I have had a bit of a health scare myself going on for a month or so. I had a lump in my neck which seemed to have the doctors jumping up and down about. At the start I was just hoping for some antibiotics to get rid and get on with life, but I had to have biopsy, MRI and lots of prodding and poking. I received results yesterday that nothing sinister, but a benign lump that is now infected, so yes, I finally got antibiotics and can think about something other than what might have been whizzing around my body!!

i have had a quick read through the posts, but please forgive me if I have missed anything.

Cuppy So much of what you type is just like my DD. Your last post about the wheelchair especially. DD refused to get into a wheelchair or even look at one for months. WHen she was unable to even stand we did get one for her, but we had strict times we were allowed out (when friends were at school) and only to certain places. She would like us to take her to a coffee shop half an hours drive away where she could sit in her wheelchair and watch the sea. It is always full of people that are at least 80 and the ratio of wheelchairs was really high. She felt as if she fitted in there, which I thought was really sad!!
We had an incident where she was in her wheelchair in a supermarket and the lady at the checkout was trying to be really nice to her, but was actually being a tad over patronising. DD hated it and since that day refused to go into the wheelchair and even refused to have it in the house, even though it meant she was unable to go out other than us lifting her to the car and not actually getting out of the car wherever we went. Bad times!!
BUT that attitude, I am sure, has got her back on her feet and doing so well so quickly. DD was severely affected. At her worst she was totally sofa bound for months - she was got up every day out of bed as I felt that it was important for her. We fed her. She was very nearly tubefed when she choked every time she was fed. I will shut up now, I am not trying to frighten you, I want to reassure you as she has now come so far.
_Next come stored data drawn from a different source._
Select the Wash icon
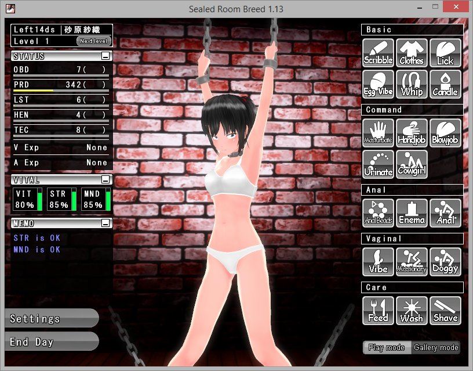The height and width of the screenshot is (371, 473). pos(412,310)
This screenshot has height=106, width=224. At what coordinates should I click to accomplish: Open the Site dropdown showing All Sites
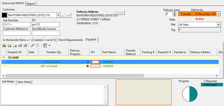click(x=218, y=25)
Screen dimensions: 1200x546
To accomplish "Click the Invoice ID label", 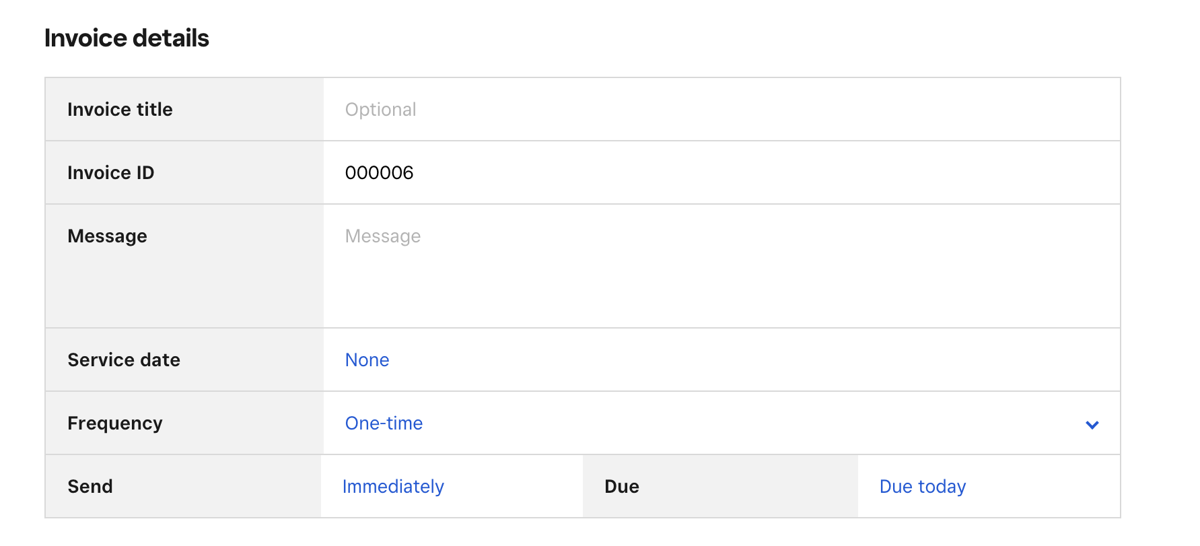I will [110, 173].
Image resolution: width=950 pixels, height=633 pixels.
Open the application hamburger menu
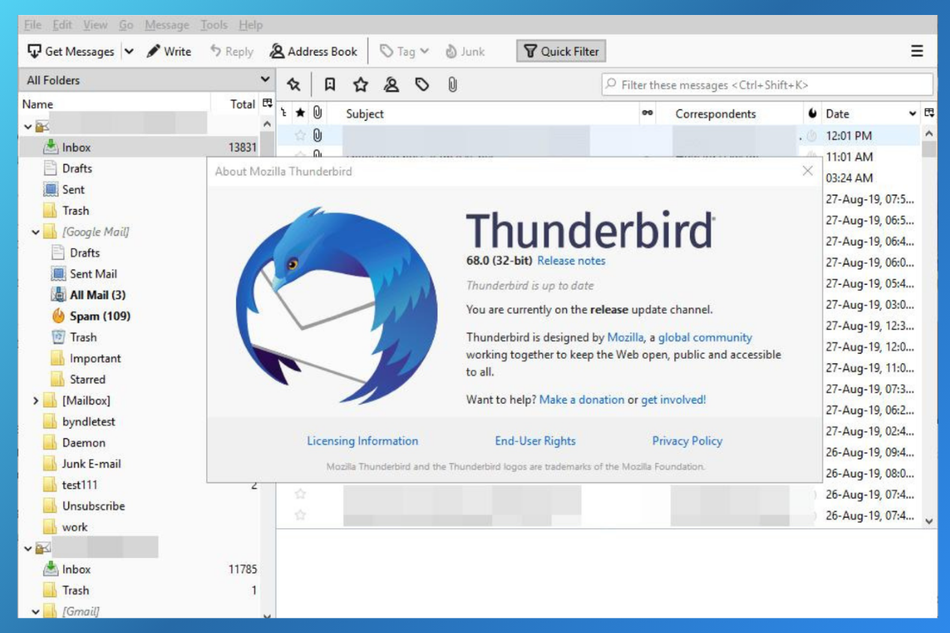tap(916, 52)
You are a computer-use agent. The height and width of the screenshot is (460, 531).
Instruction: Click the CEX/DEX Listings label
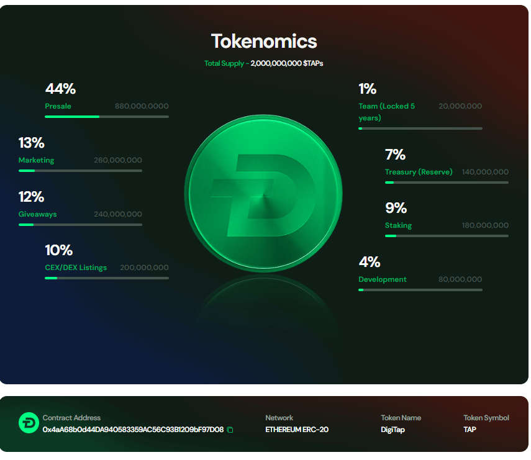pos(76,268)
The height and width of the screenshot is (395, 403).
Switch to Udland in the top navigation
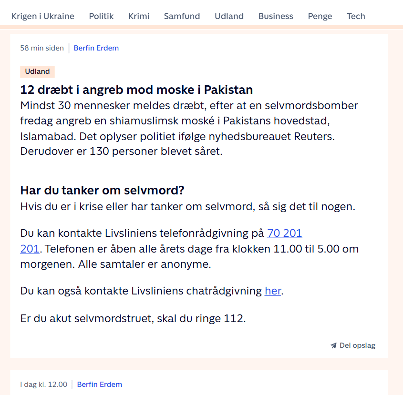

There is another girl who lives nearby who has CFS/ME. She has been bad, but not quite as bad as DD was at her worst, but has been like it for a couple of years now. The difference I see is that she has just given up and the mum has given up and to me, I feel as if her illness has won a huge battle. She is now in Great Ormand Street having help and doing ok.
Sorry, I am rambling!!!!

I need to go now because I am meeting a friend, so will have to come back later.

Just a quick note on how DD is now. She is really happy at college and seems to be OK with the reduced timetable, so far. We did have a MASSIVE breakthrough moment when she admitted to her tutor at college that she felt she needed to do less and so be able to stick at it, rather than push herself and crash out totally. This was the first time in two and a half years that she has actually admitted she needs to slow down. I think she may have finally grasped that she is not well!!!! Wow just as we are coming out the other side of this!!!

Have a lovely day everyone and I will come back and try and be a bit more concise later.